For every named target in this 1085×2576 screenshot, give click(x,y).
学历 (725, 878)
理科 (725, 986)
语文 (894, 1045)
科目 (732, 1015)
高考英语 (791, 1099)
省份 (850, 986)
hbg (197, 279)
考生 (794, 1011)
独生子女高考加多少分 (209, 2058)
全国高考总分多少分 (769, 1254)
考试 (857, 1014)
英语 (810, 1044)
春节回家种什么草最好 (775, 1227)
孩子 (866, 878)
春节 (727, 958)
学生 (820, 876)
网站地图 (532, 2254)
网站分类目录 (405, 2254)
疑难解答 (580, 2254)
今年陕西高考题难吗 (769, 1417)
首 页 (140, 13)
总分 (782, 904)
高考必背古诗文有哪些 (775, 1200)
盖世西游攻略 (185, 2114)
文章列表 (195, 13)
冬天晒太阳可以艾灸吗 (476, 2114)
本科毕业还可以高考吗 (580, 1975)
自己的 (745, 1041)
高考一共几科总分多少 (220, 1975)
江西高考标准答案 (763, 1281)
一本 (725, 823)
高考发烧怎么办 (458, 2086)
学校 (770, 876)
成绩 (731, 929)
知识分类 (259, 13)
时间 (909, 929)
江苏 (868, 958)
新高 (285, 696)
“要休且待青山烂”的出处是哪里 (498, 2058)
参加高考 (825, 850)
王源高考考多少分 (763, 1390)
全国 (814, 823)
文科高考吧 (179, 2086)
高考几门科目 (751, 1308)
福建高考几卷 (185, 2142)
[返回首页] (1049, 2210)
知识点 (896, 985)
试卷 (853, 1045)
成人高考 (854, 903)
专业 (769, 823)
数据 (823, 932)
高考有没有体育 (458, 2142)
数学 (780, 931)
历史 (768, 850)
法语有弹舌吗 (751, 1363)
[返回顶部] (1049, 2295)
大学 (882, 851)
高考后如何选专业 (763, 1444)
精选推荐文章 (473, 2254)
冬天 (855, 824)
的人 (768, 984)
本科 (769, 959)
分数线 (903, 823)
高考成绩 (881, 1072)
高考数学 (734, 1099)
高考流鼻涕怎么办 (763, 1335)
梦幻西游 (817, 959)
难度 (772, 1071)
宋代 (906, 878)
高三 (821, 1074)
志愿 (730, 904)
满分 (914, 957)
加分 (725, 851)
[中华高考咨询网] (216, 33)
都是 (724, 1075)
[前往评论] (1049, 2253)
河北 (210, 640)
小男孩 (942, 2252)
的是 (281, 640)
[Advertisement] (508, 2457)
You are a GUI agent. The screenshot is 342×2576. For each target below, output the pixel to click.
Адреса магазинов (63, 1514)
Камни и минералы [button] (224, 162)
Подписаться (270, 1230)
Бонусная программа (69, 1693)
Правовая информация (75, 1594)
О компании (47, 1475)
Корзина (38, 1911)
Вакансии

──────────────────────────────

**Exercise requirements:**
Reproduce every line of the entries above, unchanged, from the very first one down to and including the line containing "盖世西游攻略 (185, 2114)".

**Reply:**
For every named target in this 1085×2576 screenshot, give click(x,y).
学历 (725, 878)
理科 (725, 986)
语文 (894, 1045)
科目 (732, 1015)
高考英语 (791, 1099)
省份 (850, 986)
hbg (197, 279)
考生 (794, 1011)
独生子女高考加多少分 (209, 2058)
全国高考总分多少分 (769, 1254)
考试 (857, 1014)
英语 (810, 1044)
春节回家种什么草最好 (775, 1227)
孩子 (866, 878)
春节 (727, 958)
学生 (820, 876)
网站地图 (532, 2254)
网站分类目录 (405, 2254)
疑难解答 (580, 2254)
今年陕西高考题难吗 (769, 1417)
首 页 (140, 13)
总分 (782, 904)
高考必背古诗文有哪些 (775, 1200)
盖世西游攻略 (185, 2114)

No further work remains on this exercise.